25
Quelqu’un me suivait. Je m’en foutais, mais on me suivait. J’avais beaucoup à réfléchir, aussi descendis-je la rue dans le plus pur style Bogart, avec plusieurs heures et quelques étonnements de retard. Sans regarder les noms des rues, je revenais chez Noelia, fumant pendant que la nuit se préparait à tirer ses rideaux sombres et lourds. “À force de marcher à demi perdu avec l’aube sur les talons, ça va finir par me plaire”, me dis-je. Faux. C’était peut-être Grosminet qui me suivait, ou le fantôme de Mar López, ou le Jambon. Ou la Momie.
— Merde, d’un seul coup j’ai froid, dis-je en m’adressant à personne.
Je profitai d’un carrefour pour m’assurer que ce n’était pas le chat, le fantôme ou le tueur amoureux. Ce n’était pas non plus la Momie, parce qu’il portait une chemise à manches courtes et un jeans.
Je conservai la même allure. Je n’avais pas peur. Pas trop.
Il pouvait s’agir d’un voleur qui, s’il se décidait, récolterait comme butin quelques billets, un demi-paquet de cigarettes et deux tangas de Nina. Mais je ne m’attendais pas à être dévalisé, il en aurait déjà largement eu l’occasion depuis que j’étais parti de chez Lidia. La zone que nous traversions était beaucoup plus fréquentée, parfois une voiture, des groupes qui revenaient d’une fête dominicale ou qui cherchaient un bar pour un dernier verre, qui serait toujours l’avant-dernier. Je me disais tout cela en avançant dans la ville qui ne voulait pas réveiller le lundi. Je ne pouvais pas le lui reprocher.

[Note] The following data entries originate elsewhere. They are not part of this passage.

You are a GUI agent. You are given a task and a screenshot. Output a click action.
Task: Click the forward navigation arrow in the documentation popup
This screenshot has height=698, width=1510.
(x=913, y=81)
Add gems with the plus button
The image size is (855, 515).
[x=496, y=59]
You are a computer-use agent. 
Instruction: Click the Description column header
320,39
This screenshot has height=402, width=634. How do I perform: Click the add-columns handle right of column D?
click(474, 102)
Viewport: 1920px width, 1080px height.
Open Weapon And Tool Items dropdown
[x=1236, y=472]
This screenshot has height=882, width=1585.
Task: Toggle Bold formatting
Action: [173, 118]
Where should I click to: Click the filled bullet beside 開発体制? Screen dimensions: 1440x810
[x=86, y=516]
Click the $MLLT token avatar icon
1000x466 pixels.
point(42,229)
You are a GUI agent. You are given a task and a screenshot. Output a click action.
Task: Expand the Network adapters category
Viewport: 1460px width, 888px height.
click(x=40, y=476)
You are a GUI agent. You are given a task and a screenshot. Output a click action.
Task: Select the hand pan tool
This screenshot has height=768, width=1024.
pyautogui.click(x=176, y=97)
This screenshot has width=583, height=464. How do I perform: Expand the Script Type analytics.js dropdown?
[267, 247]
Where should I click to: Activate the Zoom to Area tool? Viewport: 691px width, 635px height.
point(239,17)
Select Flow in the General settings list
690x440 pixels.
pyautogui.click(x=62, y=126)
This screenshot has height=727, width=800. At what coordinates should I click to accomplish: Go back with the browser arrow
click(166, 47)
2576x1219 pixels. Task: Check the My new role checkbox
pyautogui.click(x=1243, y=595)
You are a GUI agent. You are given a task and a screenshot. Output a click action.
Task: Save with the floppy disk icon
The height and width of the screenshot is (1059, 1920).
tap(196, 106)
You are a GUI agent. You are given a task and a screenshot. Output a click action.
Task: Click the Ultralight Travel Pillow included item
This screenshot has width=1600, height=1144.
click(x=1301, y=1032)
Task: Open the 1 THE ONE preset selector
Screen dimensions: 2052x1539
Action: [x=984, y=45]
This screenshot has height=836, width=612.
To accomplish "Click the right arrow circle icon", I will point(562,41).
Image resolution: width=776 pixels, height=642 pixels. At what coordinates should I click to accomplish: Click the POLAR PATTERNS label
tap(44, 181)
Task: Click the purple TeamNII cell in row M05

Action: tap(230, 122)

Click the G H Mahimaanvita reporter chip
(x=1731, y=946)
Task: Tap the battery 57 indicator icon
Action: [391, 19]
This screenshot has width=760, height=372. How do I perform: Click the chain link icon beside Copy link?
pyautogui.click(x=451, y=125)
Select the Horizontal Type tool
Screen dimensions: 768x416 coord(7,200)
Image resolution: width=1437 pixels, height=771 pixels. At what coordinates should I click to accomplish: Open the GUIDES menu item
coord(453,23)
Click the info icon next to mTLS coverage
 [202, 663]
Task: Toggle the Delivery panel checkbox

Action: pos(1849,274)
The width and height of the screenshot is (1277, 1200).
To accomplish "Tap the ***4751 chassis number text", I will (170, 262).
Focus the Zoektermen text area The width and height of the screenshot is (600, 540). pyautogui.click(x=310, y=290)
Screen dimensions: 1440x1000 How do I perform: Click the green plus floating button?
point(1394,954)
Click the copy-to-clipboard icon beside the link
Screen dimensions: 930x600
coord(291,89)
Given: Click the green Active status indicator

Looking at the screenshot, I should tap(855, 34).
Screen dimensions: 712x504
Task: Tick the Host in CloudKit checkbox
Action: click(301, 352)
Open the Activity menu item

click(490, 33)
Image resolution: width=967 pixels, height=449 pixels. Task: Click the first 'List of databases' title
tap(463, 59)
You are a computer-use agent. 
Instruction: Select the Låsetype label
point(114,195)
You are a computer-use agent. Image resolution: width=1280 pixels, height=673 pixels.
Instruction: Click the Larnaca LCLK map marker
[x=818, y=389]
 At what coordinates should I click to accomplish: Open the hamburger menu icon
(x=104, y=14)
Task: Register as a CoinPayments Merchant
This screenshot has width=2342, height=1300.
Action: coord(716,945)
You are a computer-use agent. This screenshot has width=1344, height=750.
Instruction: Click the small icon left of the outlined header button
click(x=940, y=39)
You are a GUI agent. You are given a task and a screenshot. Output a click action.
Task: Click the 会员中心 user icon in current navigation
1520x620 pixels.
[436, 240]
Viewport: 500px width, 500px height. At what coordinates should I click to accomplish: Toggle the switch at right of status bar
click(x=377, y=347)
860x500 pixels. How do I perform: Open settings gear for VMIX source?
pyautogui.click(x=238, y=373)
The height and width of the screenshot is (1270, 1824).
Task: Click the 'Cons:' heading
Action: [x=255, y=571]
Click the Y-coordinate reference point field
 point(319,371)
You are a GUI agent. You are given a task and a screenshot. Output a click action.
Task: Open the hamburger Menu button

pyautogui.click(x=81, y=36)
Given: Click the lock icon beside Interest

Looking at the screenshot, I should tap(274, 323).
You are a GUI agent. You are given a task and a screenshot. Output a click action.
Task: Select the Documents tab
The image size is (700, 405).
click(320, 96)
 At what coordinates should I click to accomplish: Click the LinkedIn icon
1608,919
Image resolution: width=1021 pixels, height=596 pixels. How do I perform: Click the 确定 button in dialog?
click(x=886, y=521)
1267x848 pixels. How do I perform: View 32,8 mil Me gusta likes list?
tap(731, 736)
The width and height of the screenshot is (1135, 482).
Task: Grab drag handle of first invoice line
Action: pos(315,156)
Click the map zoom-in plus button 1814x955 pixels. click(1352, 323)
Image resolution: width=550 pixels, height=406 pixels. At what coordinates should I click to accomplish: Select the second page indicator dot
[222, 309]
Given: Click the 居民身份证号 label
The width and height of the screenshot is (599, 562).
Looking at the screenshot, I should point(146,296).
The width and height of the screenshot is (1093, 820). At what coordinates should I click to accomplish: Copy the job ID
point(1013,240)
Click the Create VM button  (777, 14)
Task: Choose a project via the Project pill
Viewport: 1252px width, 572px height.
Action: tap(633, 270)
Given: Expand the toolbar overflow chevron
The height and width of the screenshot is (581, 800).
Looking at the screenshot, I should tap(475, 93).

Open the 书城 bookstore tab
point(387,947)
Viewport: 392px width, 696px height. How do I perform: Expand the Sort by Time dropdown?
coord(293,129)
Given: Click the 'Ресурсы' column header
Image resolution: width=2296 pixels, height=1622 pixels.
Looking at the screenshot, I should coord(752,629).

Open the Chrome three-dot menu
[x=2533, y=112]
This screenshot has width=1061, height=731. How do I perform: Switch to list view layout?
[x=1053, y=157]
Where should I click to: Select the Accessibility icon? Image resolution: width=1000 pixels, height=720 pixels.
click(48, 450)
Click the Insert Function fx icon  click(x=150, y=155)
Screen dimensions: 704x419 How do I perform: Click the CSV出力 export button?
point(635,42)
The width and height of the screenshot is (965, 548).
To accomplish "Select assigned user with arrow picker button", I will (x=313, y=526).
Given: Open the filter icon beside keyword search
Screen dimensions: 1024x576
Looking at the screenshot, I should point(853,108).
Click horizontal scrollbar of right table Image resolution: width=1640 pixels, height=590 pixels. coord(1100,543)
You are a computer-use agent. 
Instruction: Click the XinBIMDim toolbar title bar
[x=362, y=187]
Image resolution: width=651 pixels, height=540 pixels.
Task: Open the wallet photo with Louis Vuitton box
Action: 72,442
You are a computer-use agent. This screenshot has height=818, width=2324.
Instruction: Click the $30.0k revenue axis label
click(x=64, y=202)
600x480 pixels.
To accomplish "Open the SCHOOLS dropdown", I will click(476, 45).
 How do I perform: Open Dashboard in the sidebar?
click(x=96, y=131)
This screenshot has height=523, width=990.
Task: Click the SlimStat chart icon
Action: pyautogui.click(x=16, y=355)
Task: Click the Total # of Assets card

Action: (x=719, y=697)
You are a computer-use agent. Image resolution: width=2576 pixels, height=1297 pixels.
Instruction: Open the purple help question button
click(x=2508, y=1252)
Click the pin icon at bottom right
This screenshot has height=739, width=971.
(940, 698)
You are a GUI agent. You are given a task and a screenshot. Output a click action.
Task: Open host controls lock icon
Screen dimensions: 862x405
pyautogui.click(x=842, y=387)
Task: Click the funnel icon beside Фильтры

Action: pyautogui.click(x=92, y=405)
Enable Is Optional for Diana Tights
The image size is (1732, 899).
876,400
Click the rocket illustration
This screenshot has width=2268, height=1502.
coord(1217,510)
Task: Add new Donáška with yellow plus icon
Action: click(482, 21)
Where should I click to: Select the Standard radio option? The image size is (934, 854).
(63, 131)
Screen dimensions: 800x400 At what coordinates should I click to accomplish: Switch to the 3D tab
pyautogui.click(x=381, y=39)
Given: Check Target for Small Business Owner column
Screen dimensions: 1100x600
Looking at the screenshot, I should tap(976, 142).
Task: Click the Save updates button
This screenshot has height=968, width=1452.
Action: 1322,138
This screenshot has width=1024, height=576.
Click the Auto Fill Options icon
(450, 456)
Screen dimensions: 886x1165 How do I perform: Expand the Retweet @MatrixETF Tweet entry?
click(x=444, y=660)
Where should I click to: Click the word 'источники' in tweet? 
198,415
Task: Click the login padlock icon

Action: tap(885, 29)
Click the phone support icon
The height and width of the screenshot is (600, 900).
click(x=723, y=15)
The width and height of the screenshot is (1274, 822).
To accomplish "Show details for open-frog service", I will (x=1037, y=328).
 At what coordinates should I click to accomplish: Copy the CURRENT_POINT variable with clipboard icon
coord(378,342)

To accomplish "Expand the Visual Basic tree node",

Je sentais que le type n’était pas aussi facile que Philip à manier, mais j’étais d’humeur joueuse. Il s’était laissé repérer parce qu’il le voulait bien, et il ne m’avait pas rattrapé parce qu’il en avait ainsi décidé. Comme s’il voulait mettre mes nerfs à l’épreuve.
— Tu vas voir ce que c’est, la fureur d’un gaucho, murmurai-je en retraversant la rue, et en trois enjambées j’avais tourné le coin.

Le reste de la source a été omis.